** Opening Task material block **

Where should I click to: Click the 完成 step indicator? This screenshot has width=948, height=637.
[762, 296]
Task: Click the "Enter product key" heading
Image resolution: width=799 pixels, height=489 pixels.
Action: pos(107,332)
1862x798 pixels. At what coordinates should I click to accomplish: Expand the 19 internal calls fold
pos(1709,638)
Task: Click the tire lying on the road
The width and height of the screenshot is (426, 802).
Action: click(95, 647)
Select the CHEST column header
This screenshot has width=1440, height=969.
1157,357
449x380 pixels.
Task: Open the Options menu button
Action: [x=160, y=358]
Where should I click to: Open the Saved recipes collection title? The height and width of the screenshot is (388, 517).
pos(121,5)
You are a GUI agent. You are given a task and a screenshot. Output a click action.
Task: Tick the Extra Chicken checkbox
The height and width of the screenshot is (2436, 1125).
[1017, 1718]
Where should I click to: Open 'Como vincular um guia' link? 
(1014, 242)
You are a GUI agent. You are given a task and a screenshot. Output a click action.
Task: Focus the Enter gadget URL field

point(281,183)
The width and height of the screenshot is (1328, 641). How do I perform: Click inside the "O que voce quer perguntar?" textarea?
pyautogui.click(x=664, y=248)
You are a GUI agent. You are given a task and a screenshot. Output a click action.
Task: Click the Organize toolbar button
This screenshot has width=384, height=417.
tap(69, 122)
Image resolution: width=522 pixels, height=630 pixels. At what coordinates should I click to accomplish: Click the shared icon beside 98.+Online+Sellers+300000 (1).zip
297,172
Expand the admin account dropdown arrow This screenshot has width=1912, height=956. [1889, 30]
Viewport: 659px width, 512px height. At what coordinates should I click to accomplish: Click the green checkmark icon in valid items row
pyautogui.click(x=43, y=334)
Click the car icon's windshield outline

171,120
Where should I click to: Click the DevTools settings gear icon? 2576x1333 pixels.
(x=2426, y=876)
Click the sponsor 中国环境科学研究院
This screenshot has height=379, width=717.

** Closing Task material block **

▸ **Problem description**
Precisely reproduce the lines of the entries, beginning at the first and ending at the one containing "Task: Click the tire lying on the road". Add nothing.

▸ **Output**
Where should I click to: Click the 完成 step indicator? This screenshot has width=948, height=637.
[762, 296]
Task: Click the "Enter product key" heading
Image resolution: width=799 pixels, height=489 pixels.
Action: pos(107,332)
1862x798 pixels. At what coordinates should I click to accomplish: Expand the 19 internal calls fold
pos(1709,638)
Task: Click the tire lying on the road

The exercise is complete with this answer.